PROVIDED MATERIAL |
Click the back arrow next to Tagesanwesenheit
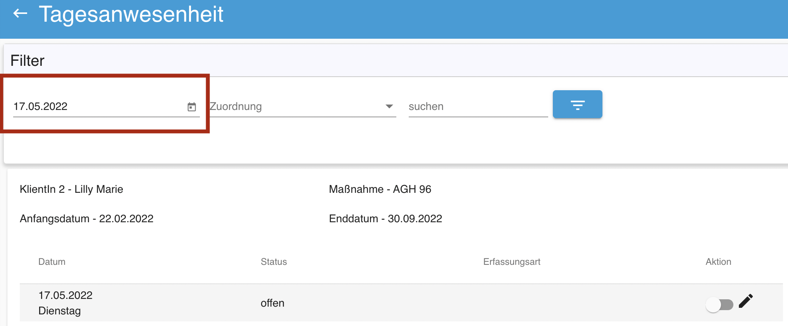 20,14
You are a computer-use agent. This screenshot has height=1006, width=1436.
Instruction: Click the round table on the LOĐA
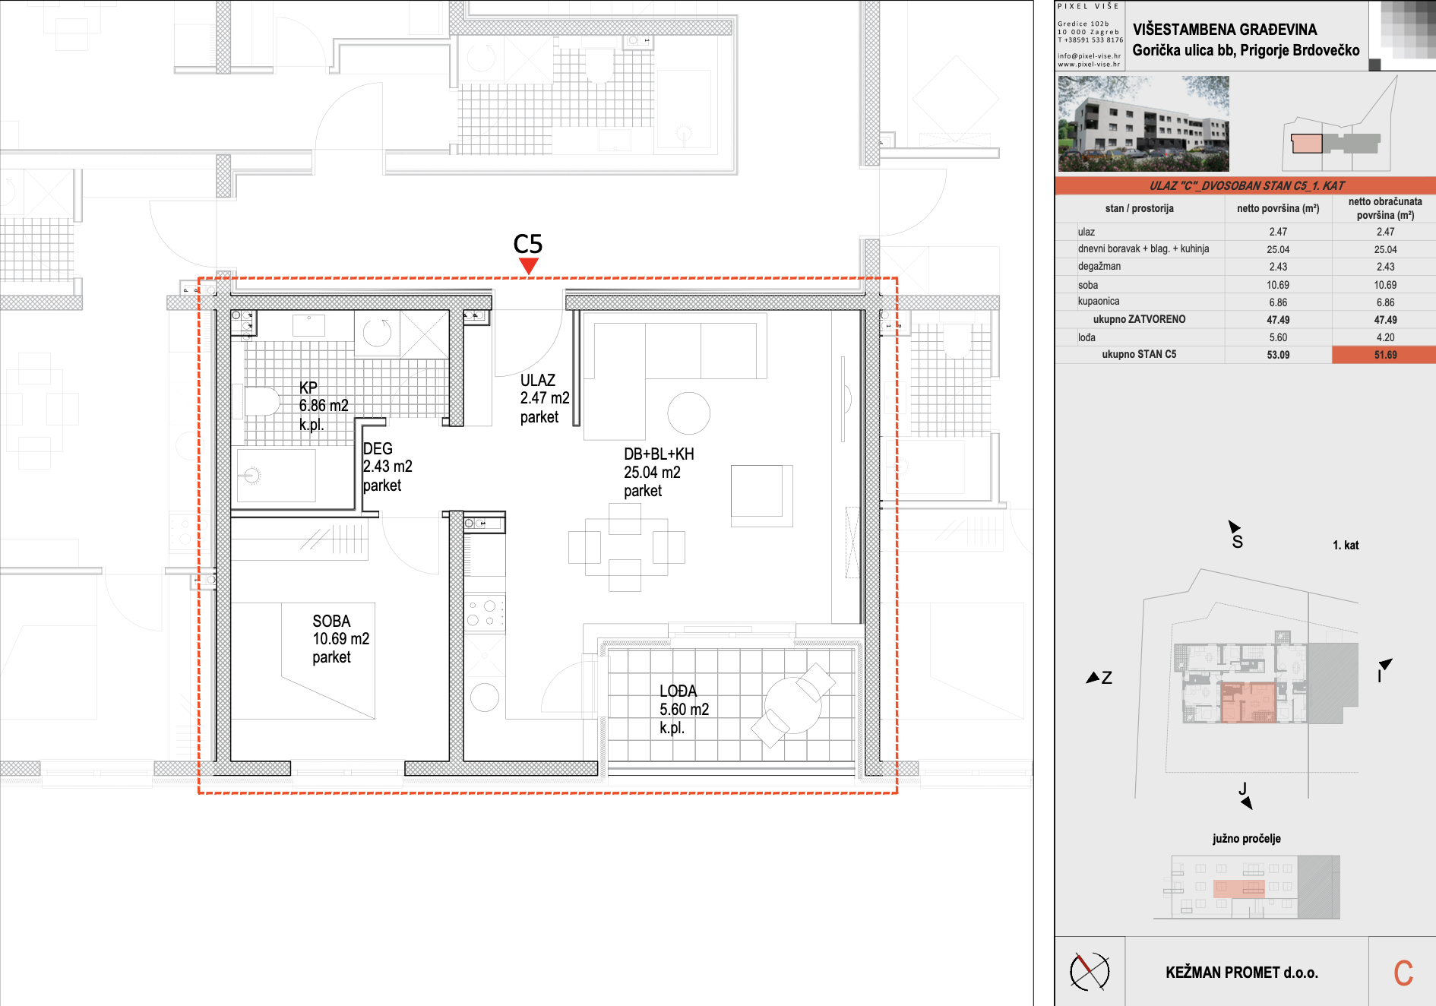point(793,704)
---
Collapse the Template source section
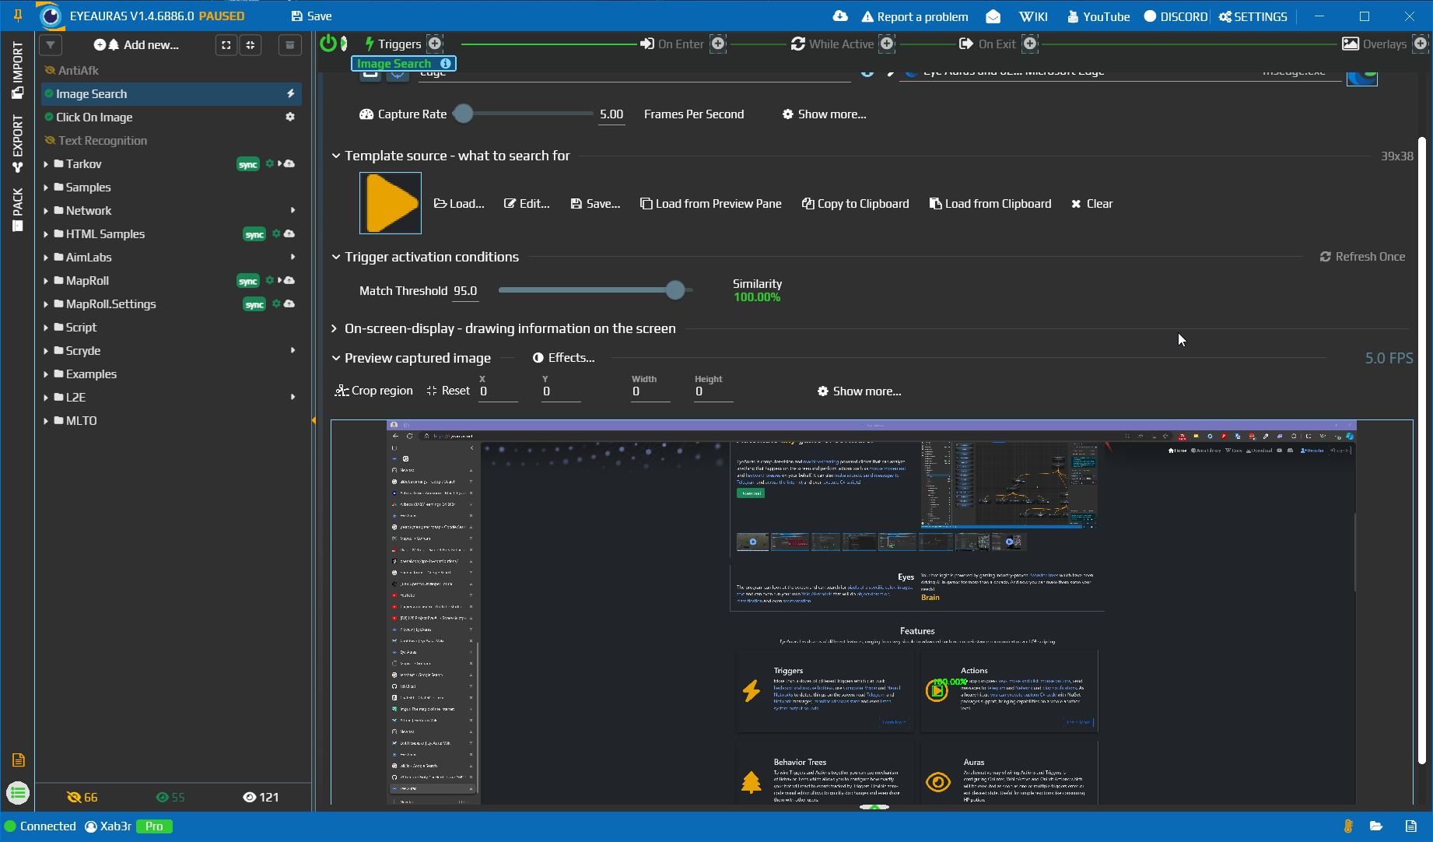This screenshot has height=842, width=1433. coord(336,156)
--
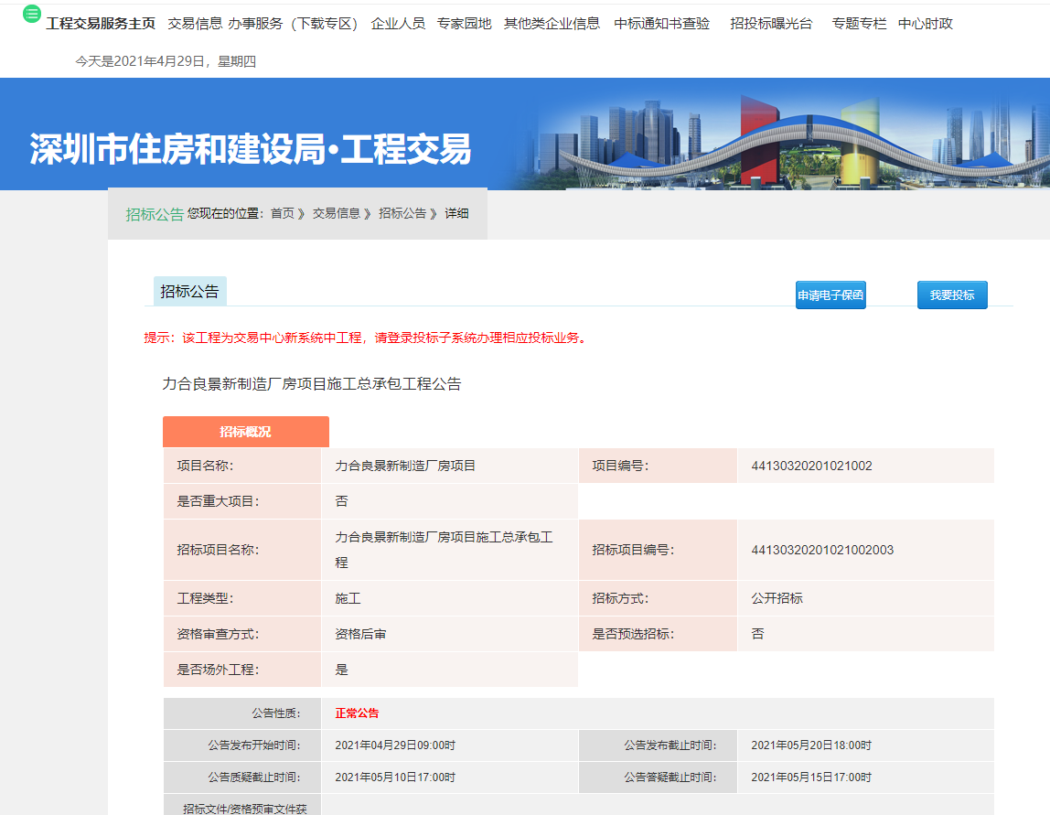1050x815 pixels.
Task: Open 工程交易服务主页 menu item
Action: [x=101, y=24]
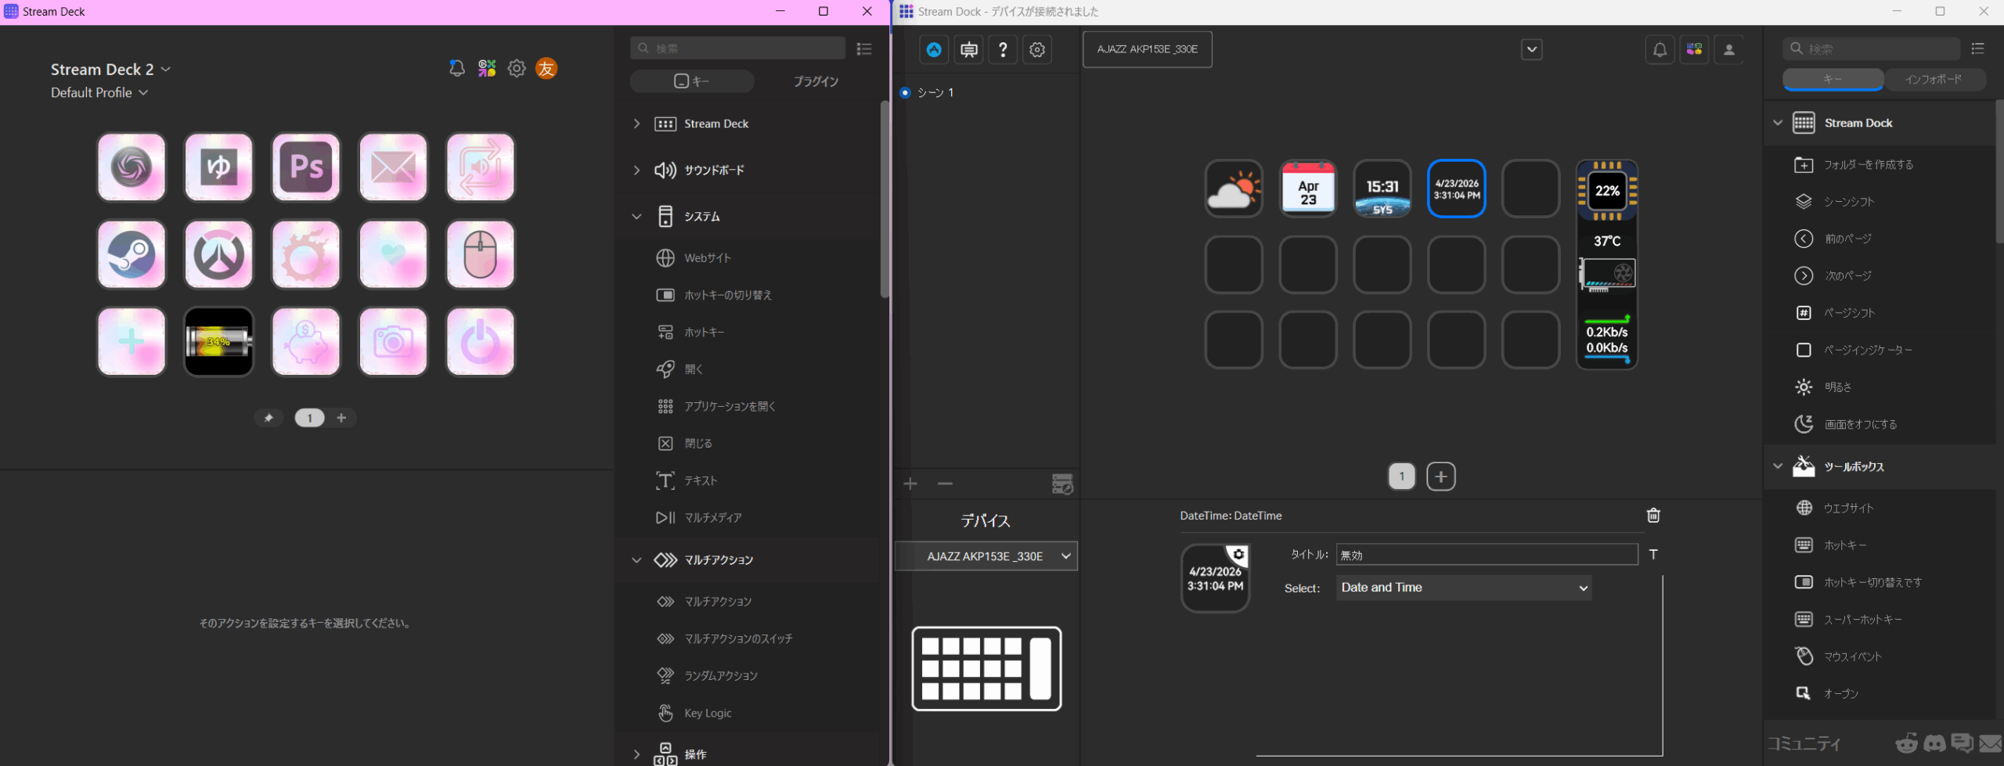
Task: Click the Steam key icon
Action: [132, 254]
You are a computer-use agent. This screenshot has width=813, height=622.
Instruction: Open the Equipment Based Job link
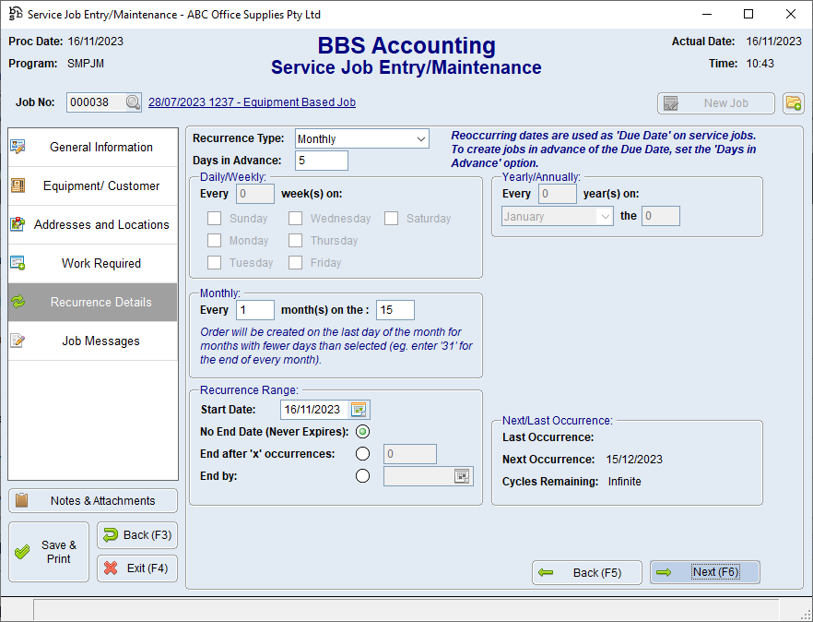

ACTIVITY |
Write out each line above containing "computer".

SOLUTION TO THE PROBLEM |
You are a computer-use agent. This screenshot has height=1006, width=1436.
You are a computer-use agent. This screenshot has width=813, height=622.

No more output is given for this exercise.